Просвещенное критическое сознание использует метод сомнения для того, чтобы избавиться от жуткого сновидческого опыта, более сильного, чем любая иллюзия. Однако тот, кто принял честное решение сомневаться до конца, неизбежно возвращается к началу, обнажая мнимость достоверности дневного сознания. «Сомнение, этот отец света, в то же время является праотцем тьмы. Мы окунулись в зыбкую ночь неверия, чудовищным подобием которой является адский вид наших мерцающих городов. Геометрия разума покрывает своей вуалью дьявольскую мозаику, которая иногда оживает, вселяя в нас страх; мы радуемся жуткой безопасности… Не иметь более возможности сомневаться, больше не быть причастным теневой стороне веры – это состояние совершенно безблагодатное, состояние омертвения и окоченения…» (AH I 78). Удивительное не противоречит такому сомнению, а, наоборот, образует с ним единое целое. Способность удивляться необходима для того, чтобы увидеть странность повседневного мира, а остранение – одно из необходимых условий диагностики современности. «С усилением динамической жизни связано то, что человек утрачивает одну из высших способностей созерцания, а именно удивление» (AH I 70–71). Иными словами, в той мере, в какой сознательность и активность достигают высшей степени ясности, осмысление самой ситуации становится почти недоступным.

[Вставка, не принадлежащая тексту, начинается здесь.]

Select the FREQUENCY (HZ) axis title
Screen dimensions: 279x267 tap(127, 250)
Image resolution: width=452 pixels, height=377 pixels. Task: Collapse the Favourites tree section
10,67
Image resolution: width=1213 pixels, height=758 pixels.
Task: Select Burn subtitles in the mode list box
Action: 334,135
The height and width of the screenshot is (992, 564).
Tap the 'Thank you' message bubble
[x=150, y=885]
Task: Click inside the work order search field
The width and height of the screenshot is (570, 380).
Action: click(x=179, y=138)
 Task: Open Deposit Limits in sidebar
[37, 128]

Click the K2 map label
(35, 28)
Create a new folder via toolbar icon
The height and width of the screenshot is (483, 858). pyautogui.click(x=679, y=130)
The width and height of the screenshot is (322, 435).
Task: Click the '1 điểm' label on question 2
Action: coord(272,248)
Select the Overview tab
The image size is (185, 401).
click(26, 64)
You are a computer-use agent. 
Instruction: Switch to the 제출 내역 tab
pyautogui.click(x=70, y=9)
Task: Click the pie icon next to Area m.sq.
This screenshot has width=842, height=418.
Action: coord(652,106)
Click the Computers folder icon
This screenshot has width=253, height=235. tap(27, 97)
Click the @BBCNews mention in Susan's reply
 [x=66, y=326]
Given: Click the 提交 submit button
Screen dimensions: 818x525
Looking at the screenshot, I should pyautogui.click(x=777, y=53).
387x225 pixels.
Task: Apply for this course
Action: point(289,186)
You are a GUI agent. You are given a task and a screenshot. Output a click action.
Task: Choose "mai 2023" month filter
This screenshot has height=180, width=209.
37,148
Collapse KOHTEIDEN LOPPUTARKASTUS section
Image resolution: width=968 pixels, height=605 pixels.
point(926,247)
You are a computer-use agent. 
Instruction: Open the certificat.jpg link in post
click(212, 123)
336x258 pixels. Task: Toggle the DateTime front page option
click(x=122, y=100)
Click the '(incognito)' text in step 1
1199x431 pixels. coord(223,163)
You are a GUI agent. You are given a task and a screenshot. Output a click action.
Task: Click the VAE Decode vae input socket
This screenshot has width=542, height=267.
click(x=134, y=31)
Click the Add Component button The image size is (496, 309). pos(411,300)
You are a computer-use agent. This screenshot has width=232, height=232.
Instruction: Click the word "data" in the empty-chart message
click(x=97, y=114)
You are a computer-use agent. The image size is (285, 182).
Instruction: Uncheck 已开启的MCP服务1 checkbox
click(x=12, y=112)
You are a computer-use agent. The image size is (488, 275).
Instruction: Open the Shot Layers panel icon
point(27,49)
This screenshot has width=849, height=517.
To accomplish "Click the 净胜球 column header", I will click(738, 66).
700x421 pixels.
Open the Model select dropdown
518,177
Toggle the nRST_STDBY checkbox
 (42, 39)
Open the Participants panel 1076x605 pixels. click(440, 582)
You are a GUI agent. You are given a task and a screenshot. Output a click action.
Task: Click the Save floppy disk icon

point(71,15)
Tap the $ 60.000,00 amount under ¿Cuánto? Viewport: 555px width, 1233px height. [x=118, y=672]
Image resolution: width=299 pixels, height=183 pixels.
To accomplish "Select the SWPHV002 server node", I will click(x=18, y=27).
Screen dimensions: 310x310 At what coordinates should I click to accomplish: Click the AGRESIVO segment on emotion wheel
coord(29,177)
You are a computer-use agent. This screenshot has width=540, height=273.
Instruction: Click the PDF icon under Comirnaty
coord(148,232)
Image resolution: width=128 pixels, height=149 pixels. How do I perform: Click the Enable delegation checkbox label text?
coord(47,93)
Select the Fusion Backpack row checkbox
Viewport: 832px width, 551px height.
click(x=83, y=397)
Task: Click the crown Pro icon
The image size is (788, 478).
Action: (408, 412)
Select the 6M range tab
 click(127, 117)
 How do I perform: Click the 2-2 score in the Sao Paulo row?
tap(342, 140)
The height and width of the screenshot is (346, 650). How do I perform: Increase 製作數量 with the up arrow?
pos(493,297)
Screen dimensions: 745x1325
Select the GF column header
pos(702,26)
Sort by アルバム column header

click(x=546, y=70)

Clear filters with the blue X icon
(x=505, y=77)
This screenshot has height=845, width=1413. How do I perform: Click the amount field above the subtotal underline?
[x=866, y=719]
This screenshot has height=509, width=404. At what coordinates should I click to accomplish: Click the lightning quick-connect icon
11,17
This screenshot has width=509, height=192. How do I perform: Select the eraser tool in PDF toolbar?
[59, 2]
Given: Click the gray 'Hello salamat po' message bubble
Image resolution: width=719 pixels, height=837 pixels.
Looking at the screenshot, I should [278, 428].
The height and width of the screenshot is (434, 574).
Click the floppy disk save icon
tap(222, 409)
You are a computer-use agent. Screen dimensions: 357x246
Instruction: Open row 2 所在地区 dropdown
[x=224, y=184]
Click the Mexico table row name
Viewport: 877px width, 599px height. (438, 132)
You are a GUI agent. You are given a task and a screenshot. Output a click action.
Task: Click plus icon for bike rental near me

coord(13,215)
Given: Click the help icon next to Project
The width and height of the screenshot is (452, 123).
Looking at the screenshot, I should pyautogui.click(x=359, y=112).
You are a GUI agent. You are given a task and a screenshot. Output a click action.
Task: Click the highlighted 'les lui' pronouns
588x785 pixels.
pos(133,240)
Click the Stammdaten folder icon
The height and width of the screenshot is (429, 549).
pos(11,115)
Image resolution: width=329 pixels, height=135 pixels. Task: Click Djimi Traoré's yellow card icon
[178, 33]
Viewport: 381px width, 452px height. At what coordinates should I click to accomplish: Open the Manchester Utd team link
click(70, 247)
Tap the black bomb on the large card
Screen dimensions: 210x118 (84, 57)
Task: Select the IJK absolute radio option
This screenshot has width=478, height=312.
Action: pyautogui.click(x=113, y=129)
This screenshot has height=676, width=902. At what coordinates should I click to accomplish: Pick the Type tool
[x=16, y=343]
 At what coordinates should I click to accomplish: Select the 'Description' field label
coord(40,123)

Одинокое и отважное сердце искателя приключений живет среди катастроф, где гибнут старые ценности и иерархии бюргерского мира. «Пылающие огнем сновидческие пейзажи» (AH I 148) мировой войны были первым погружением в царство ночи, приоткрывали завесу, за которой скрывался демонический мир, непроницаемый для дневного света разума. Сновидение, где грезится удивительное и волшебное, образует у Юнгера парадигму для толкования опыта действительности. Состояние современной цивилизации – это запутанный сон (AH I 107). Загадочные образы монотонного движения техники, символика смерти, вторжение в бюргерский мир разрушительных демонических сил – вся эта «ночная сторона» жизни, детально выписанная в «Сердце искателя приключений», находится в глубокой связи не только с опытом войны, но и с жизнью большого города. Описание этого феномена Юнгер впервые встретил в романе «Другая сторона» Альфреда Кубина, писателя и художника, члена группы «Синий всадник». Юнгер рецензировал роман в 1929 году, а впоследствии часто обращался и к графическим работам Кубина[42]. «Здесь (во время чтения романа. – А.М.) я впервые ощутил, что какое-нибудь кафе большого города может производить дьявольское впечатление. Странно, что это чувство пока еще редко возникает в тех местах, где техника выступает в почти неприкрытом виде. Световая реклама с ее огненно-красным и мертвенно-ледяным очарованием, современный бар, американская комедия – все это фрагменты мощного люциферова восстания, при виде которого одинокий человек испытывает как дикую радость, так и чудовищный страх» (AH I 79).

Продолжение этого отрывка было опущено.